Quelques mois après les tueries de Mohamed Merah et deux ans avant les attentats du 13-Novembre, son périple armé avait instauré un climat d'angoisse dans la capitale. En l'espace de cinq jours de novembre 2013, Abdelhakim Dekhar avait gravement blessé un assistant photographe du journal Libération, mais aussi menacé de s'en prendre à des salariés de BFMTV et du quartier de La Défense. Quatre ans plus tard, presque jour pour jour, et alors que ses motivations restent floues, l'homme comparaît aux assises pour récidives de tentative d'assassinat, enlèvement et séquestration, à partir de vendredi. Il encourt la réclusion criminelle à perpétuité.

Déjà condamné en 1998. Le procès, qui doit durer une semaine, ne sera pas le premier rendez-vous de l'accusé avec la justice. En 1998, il avait été condamné dans un dossier majeur de l'époque, lié aux milieux de l'ultra-gauche : il était soupçonné d'être "le troisième homme" de l'affaire Florence Rey-Audry Maupin, une fusillade au cours de laquelle cinq personnes dont trois policiers et l'un des malfaiteurs avaient été tuées en 1994.

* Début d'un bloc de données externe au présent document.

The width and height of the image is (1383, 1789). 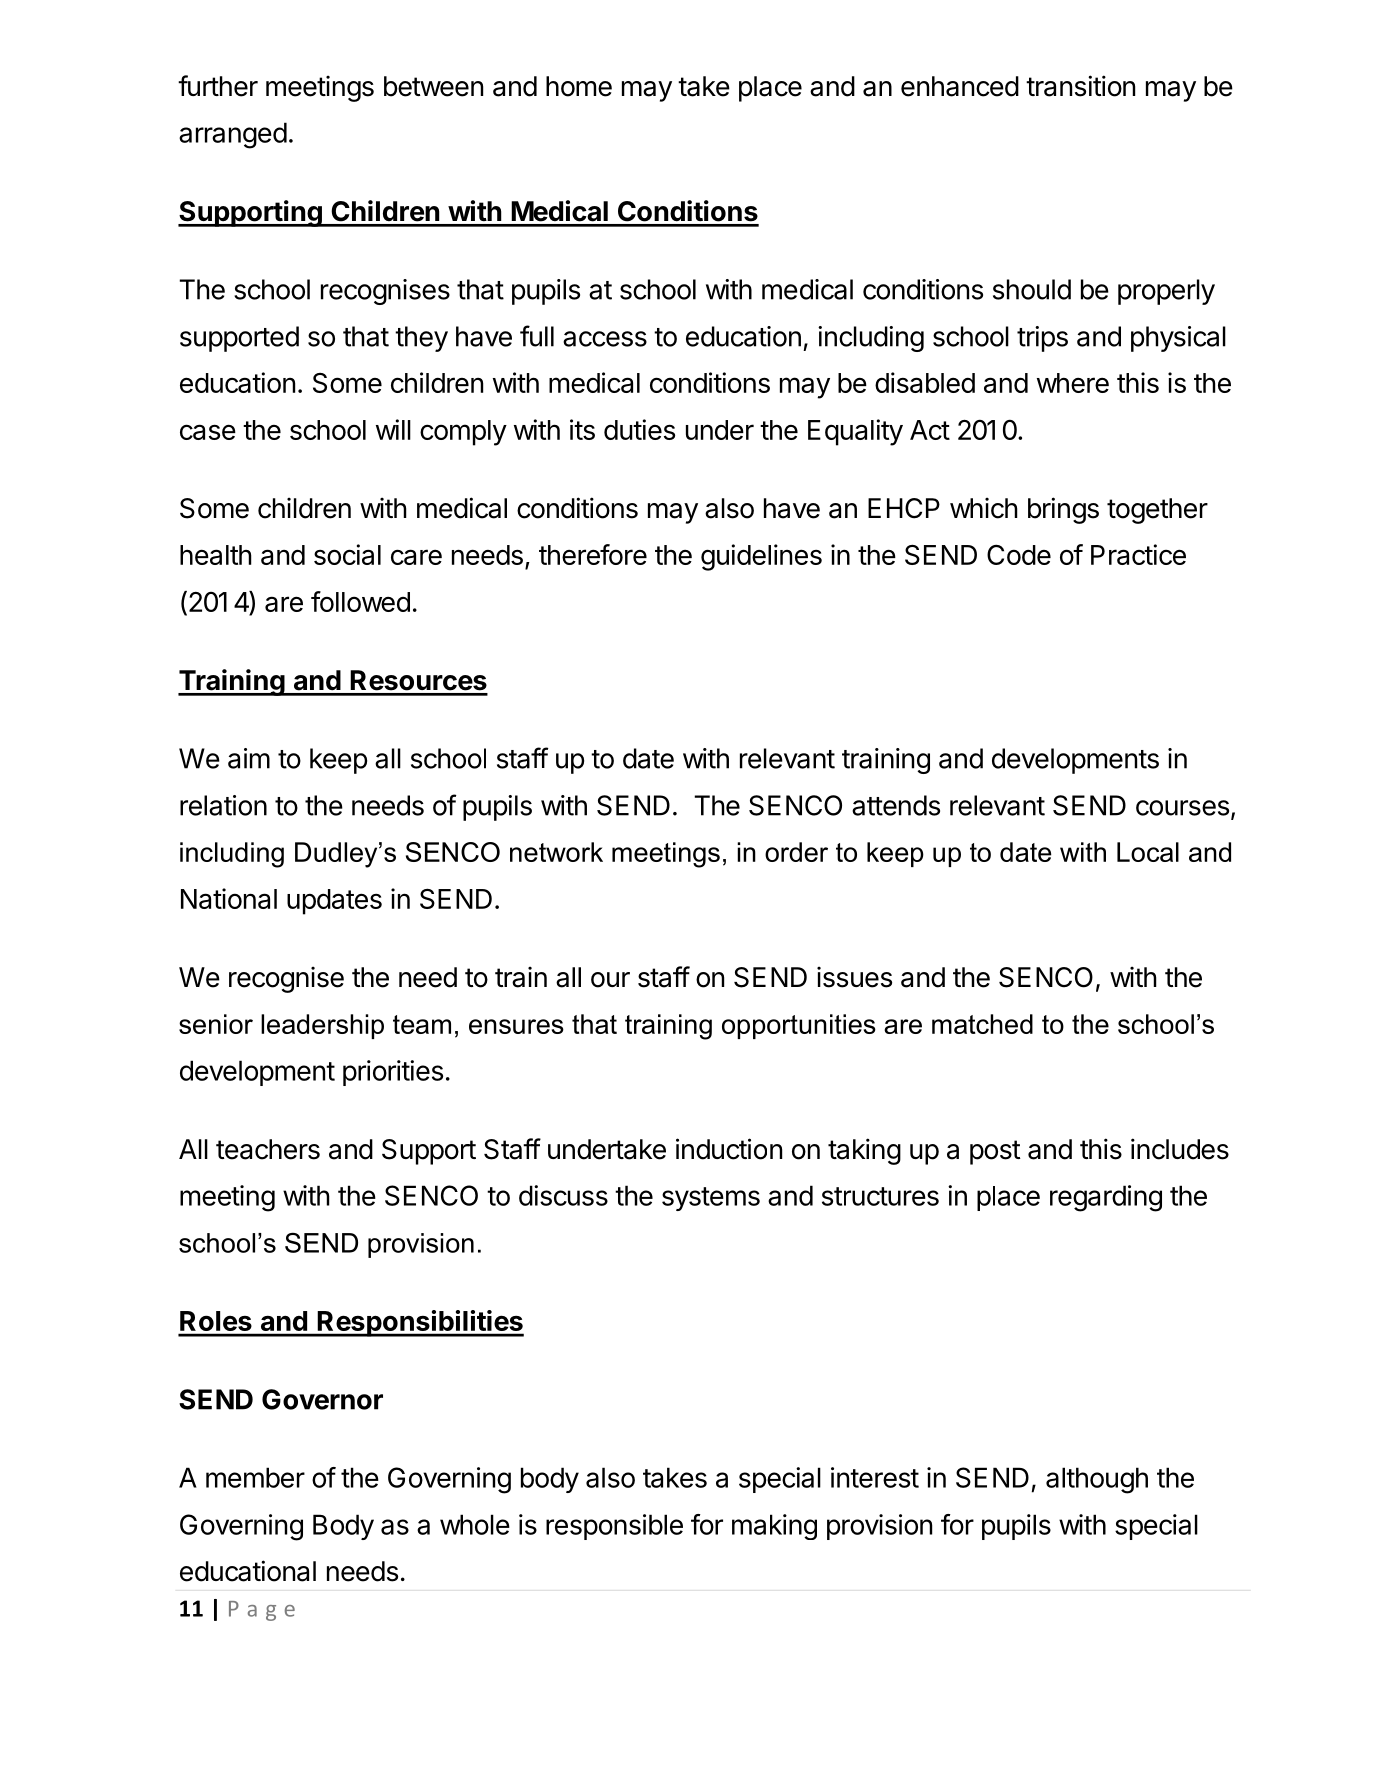 What do you see at coordinates (1019, 554) in the image?
I see `Code` at bounding box center [1019, 554].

Devant les assises, Abdelhakim Dekhar s'était alors montré énigmatique, se présentant comme un espion en mission de la Sûreté militaire algérienne traquant les islamistes intégristes, rapporte Le Parisien. Il avait été condamné à 4 ans de prison pour association de malfaiteurs et immédiatement libéré, sa peine correspondant à son temps passé en détention provisoire. Puis, Abdelhakim Dekhar n'avait plus fait parler de lui. Jusqu'au 15 novembre 2013, plus de quinze ans plus tard.

Un photographe grièvement blessé. Vers 7 heures du matin ce jour-là, un homme armé d'un fusil à pompe pénètre dans l'accueil de la chaîne BFMTV. Il pointe son arme vers le rédacteur en chef de la chaîne et prononce quelques mots. "La prochaine fois, je ne vous raterai pas", selon un agent de sécurité présent sur les lieux. L'intrus laisse deux cartouches à terre puis prend la fuite. Les témoins transmettent son signalement à la police.

Trois jours plus tard, vers 10 heures du matin, un individu armé du même type de fusil fait irruption dans le hall du journal Libération. Cette fois, il ouvre le feu à deux reprises et blesse grièvement au thorax un assistant photographe, avant de s'échapper à pied. Vers 11h30, trois coups de feu sont ensuite tirés dans le quartier d'affaires de la Défense, devant la Société générale. Deux salariées disent avoir été visées, mais il n'y a pas de blessés. Les cibles décrivent une silhouette similaire à celle de l'homme menaçant de BFMTV.

Une parka kaki et une casquette. Cinq minutes plus tard, le tireur prend brièvement en otage un automobiliste, à qui il ordonne de le conduire sur les Champs Elysées. Les enquêteurs sont désormais sûrs d'avoir affaire à un seul et même individu et lancent un appel à témoin, diffusent des photos du suspect, captées par les caméras de vidéosurveillance. Les images de l'homme, casquette sur la tête, parka kaki ou doudoune sombre tournent en boucle alors que des policiers sont déployés devant les grands médias parisiens.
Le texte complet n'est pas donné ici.